WORK ITEM – Return the whole listing exactly, omitting the pictures.

DATASET –
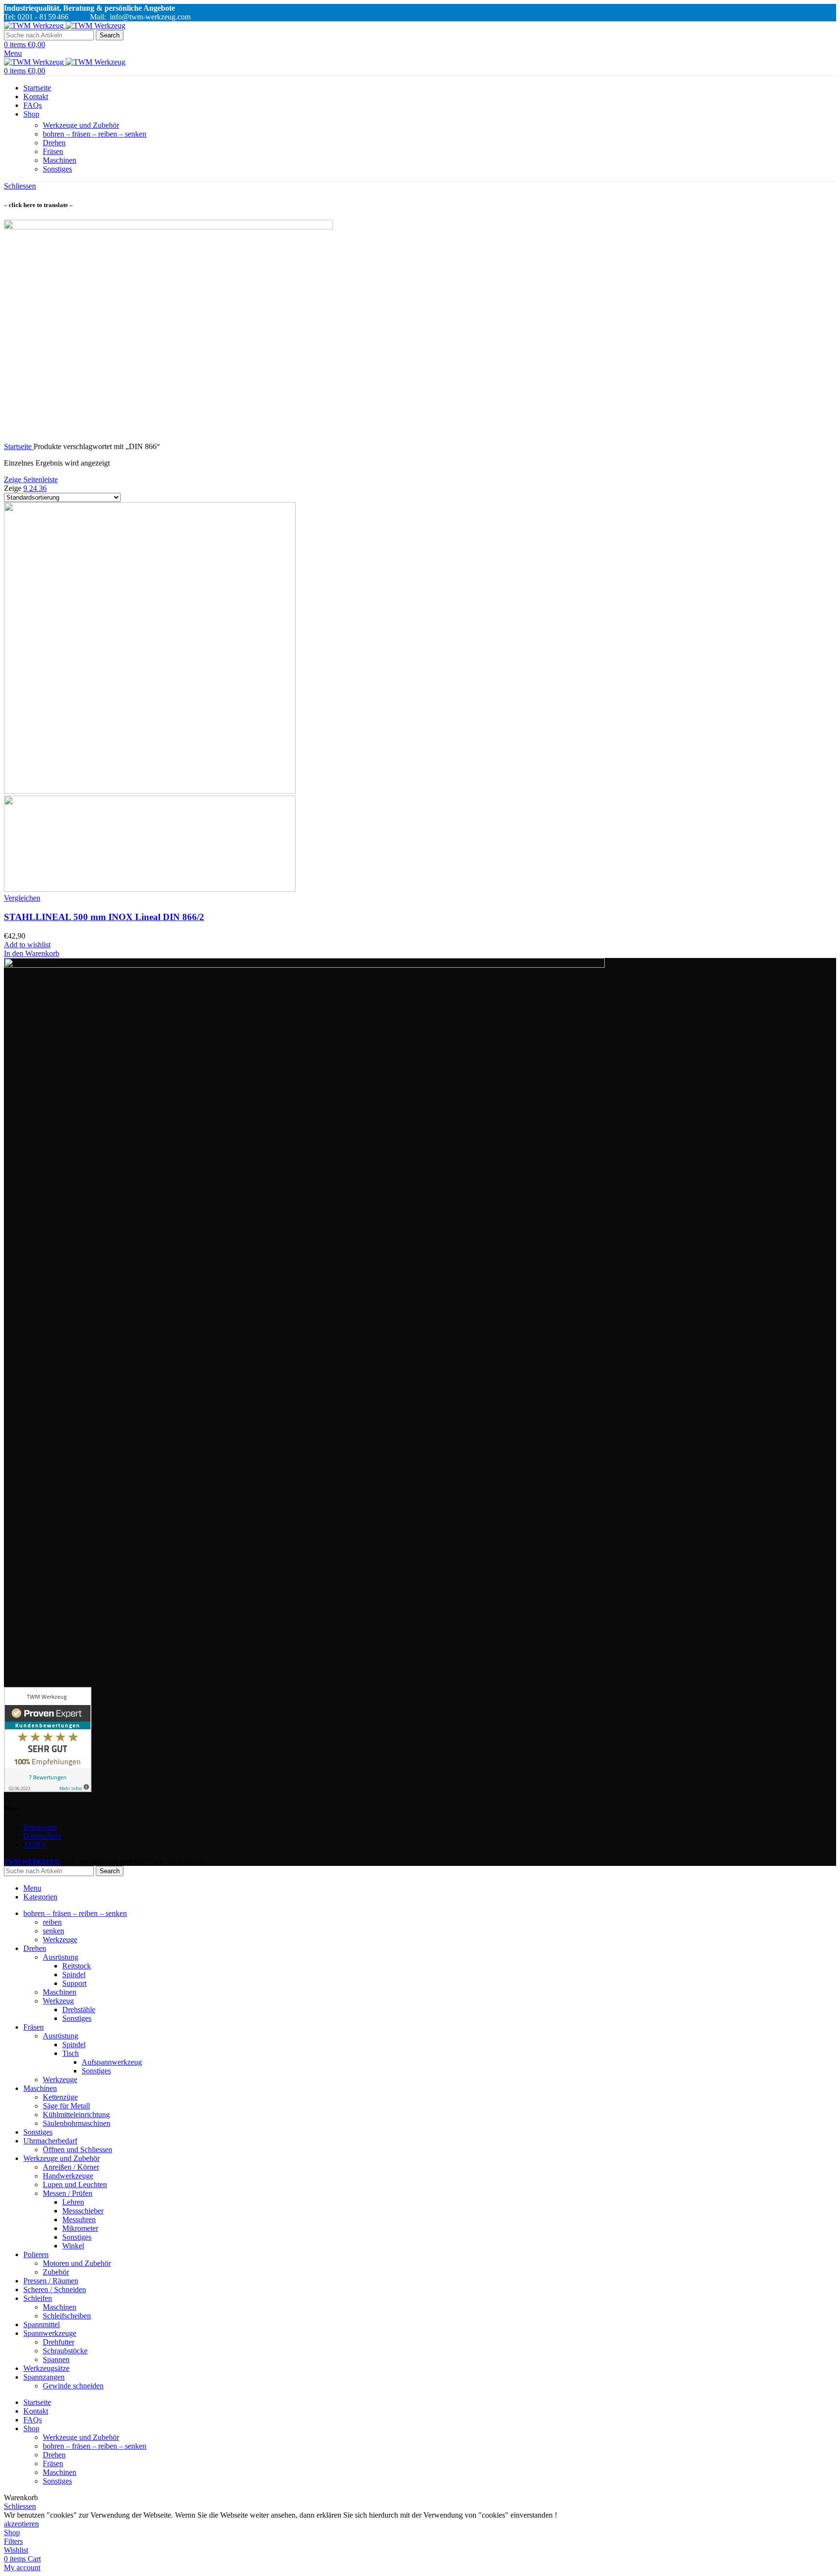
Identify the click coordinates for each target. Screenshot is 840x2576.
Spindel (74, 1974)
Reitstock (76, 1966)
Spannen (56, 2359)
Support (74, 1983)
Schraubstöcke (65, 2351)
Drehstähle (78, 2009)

FINISHED EXERCISE –
Identify the click coordinates for each target. Screenshot is 840x2576.
Spindel (74, 1974)
Reitstock (76, 1966)
Spannen (56, 2359)
Support (74, 1983)
Schraubstöcke (65, 2351)
Drehstähle (78, 2009)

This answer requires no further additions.